EXERCISE MATERIALS:
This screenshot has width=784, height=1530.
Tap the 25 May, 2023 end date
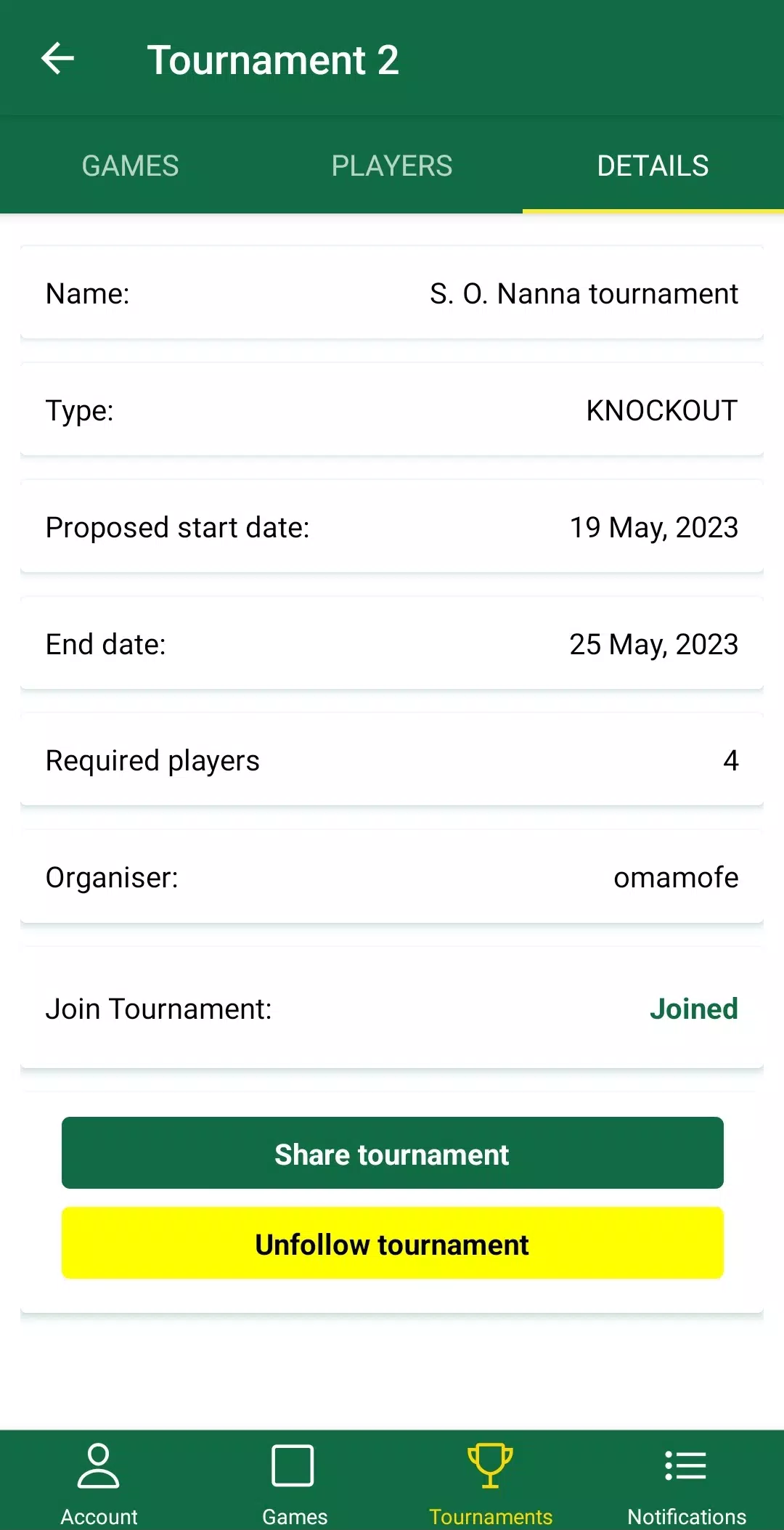pyautogui.click(x=653, y=645)
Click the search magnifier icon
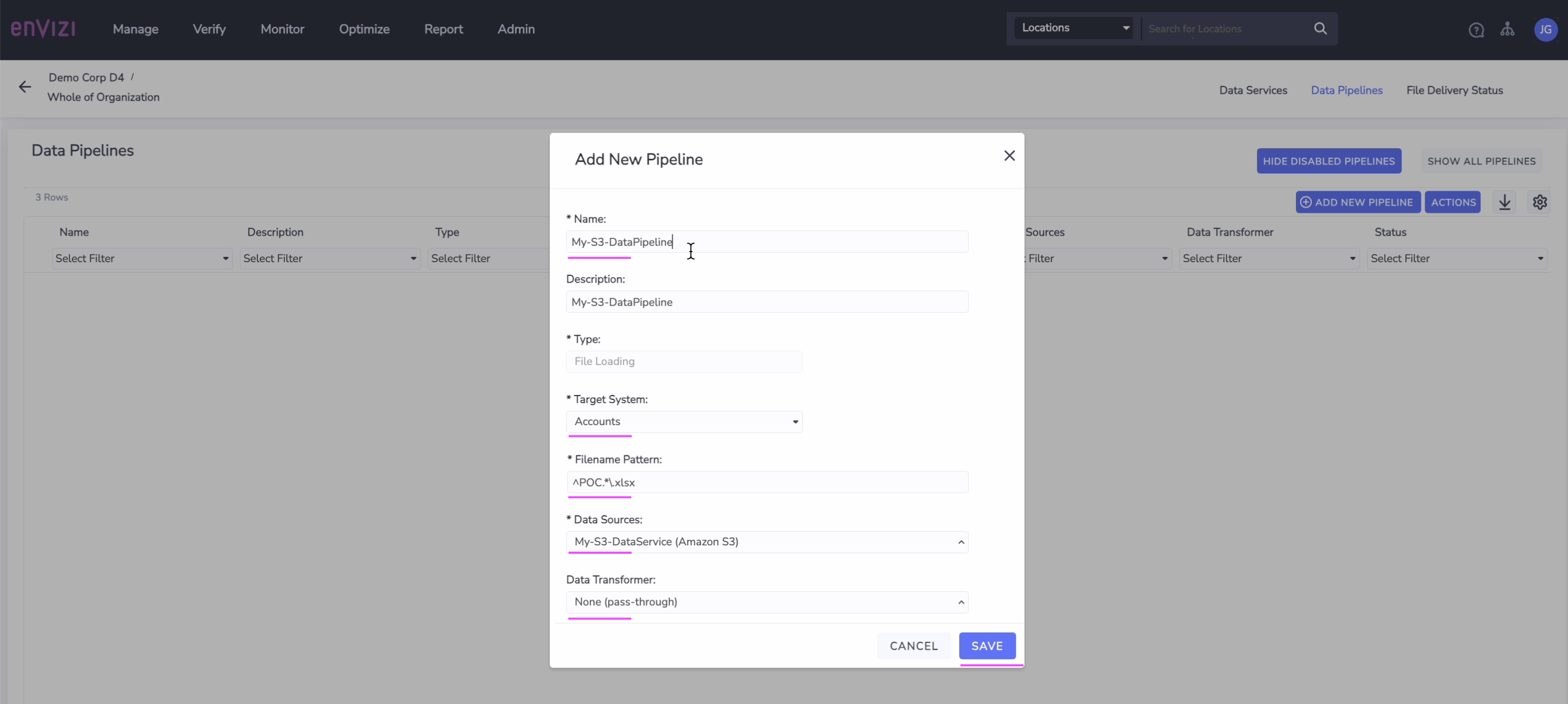This screenshot has height=704, width=1568. (x=1320, y=28)
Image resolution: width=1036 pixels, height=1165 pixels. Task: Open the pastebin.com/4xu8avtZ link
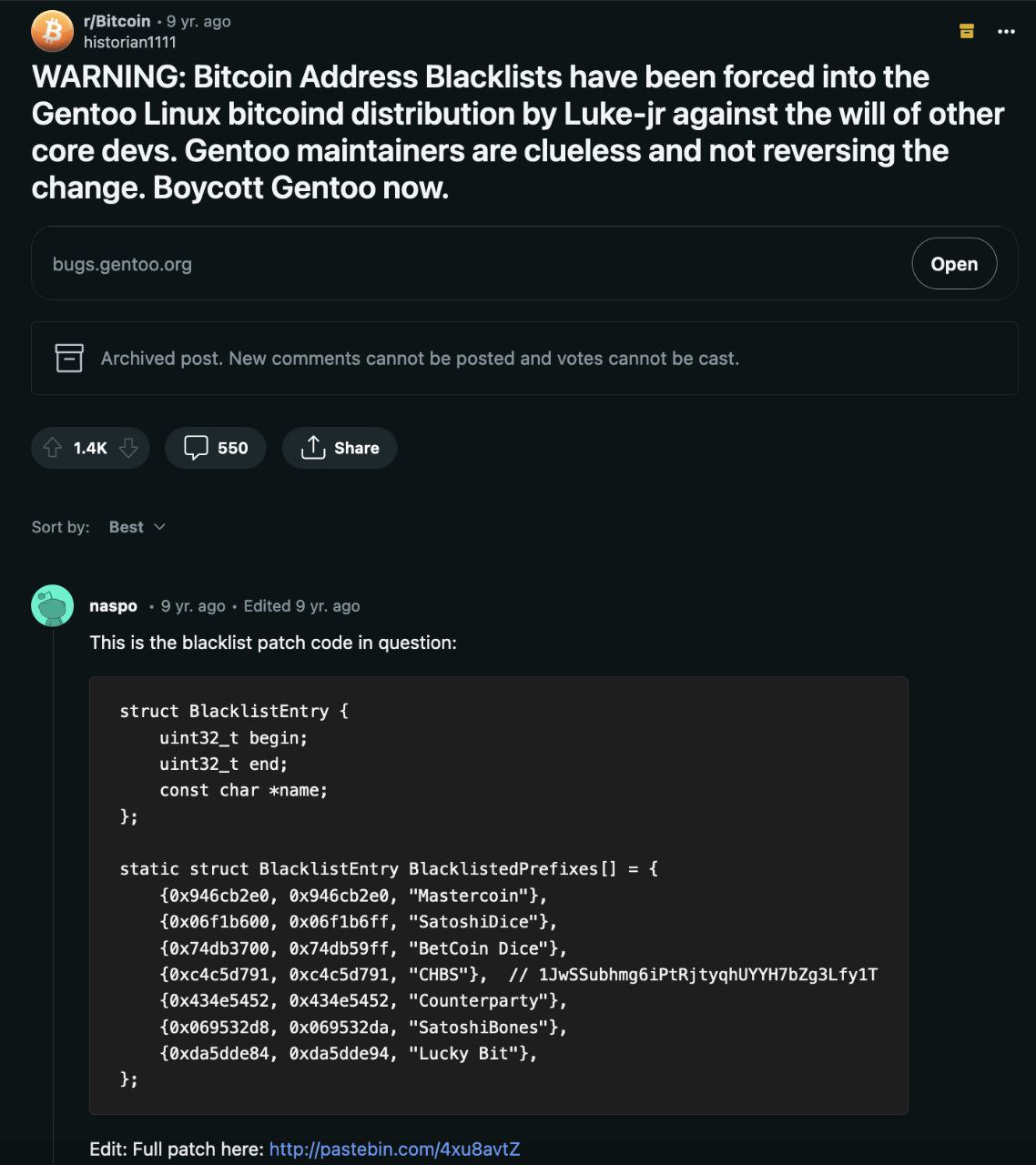pyautogui.click(x=394, y=1149)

WHAT NEEDS TO BE DONE: Copy all of the entries above word for word, leaving out the pictures.

RESULT OF THE EXERCISE:
This screenshot has width=784, height=1530.
Tap the 25 May, 2023 end date
pyautogui.click(x=653, y=645)
Click the search magnifier icon
This screenshot has height=704, width=1568. (x=1320, y=28)
Image resolution: width=1036 pixels, height=1165 pixels. Task: Open the pastebin.com/4xu8avtZ link
pyautogui.click(x=394, y=1149)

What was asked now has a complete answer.